It seems that the All India Council for Technical Education (AICTE) has finally rediscovered its wisdom. AICTE is the prime decision-making national-level council that takes care of technical education in India. It accredits postgraduate and graduate programs under specific categories at Indian institutions as per its charter. You can judge its importance from the fact that some of the top Indian universities/colleges like NITs and IIITs are affiliated with AICTE.
Muktware reported last month about AICTE’s absurd vendor lock-in, in which it mandatory for educational institutes affliated with it to use Microsoft Office 365. This move was highly criticized by the free software community, who insisted that a public-domain organization shouldn’t encourage, or at the very least shouldn’t make mandatory, the use of proprietary offerings when similar free and high-quality alternatives exist.

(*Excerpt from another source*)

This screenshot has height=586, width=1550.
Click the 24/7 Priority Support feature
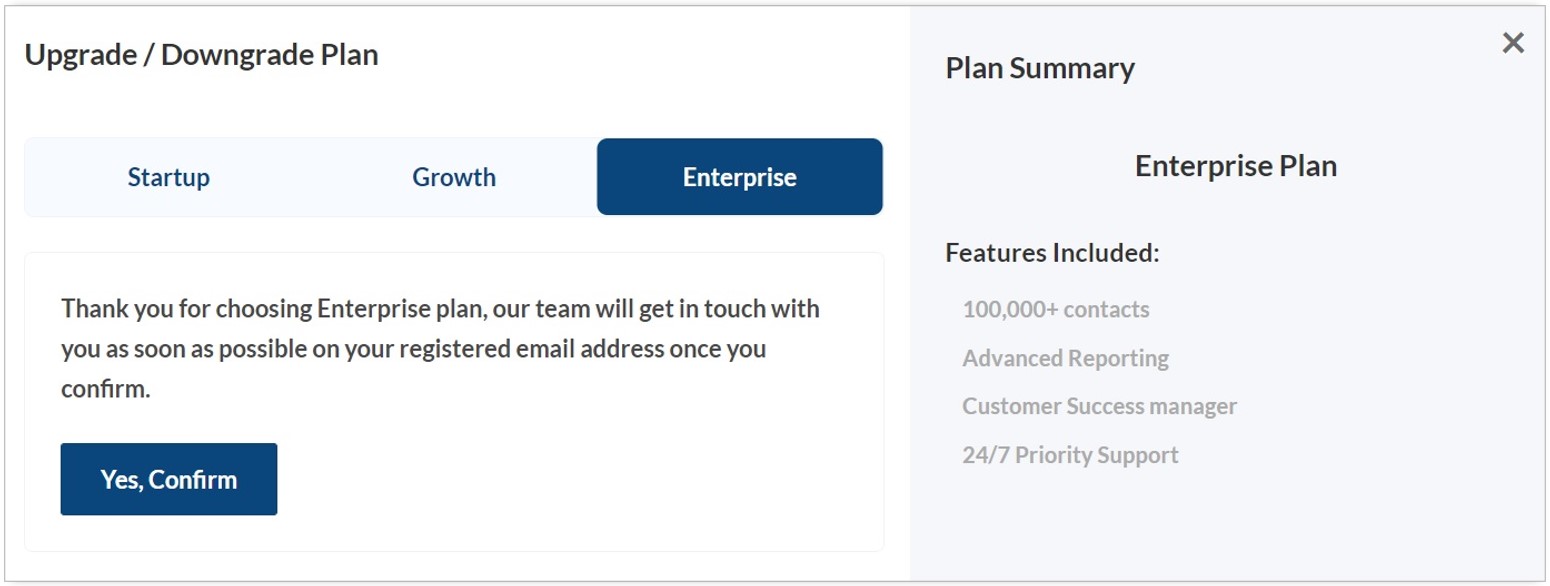1070,455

Bhuvan Krishna, General Secretary, Free Software Movement of India (FSMI), announced on the FOSSCOM mailing list that AICTE has finally agreed to remove the the mandatory clause from the notice on implementing Office365. The decision comes in light of concerns raised by some eminent politicians, free software supporters and people from the academia.
A delegation from the Free Software Movement of India and other groups have submitted a representation demanding the revision of the decision of the AICTE making the usage of Office-365 mandatory on the 30th of April 2013.
A group of young parliamentarians led by P Rajeev also made a representation to the AICTE chairman raising concerns that were similar on 07-05-13. The signatories include Rajeev Chandrasekhar, Sitaram Yechury, KN Balagopal, PK Biju CP Narayanan, Prashantho Chatterjee, Tapan Sen, Dr T Seema and MP Achutan.
We understand that the AICTE has now agreed and is removing the mandatory clause from the notice. We welcome this decision. However, we demand that AICTE should revise the decision of using Office-365 totally, as it is not in the interest of the students, institutions and colleges. AICTE as a public funded body should not engage in supporting proprietary systems.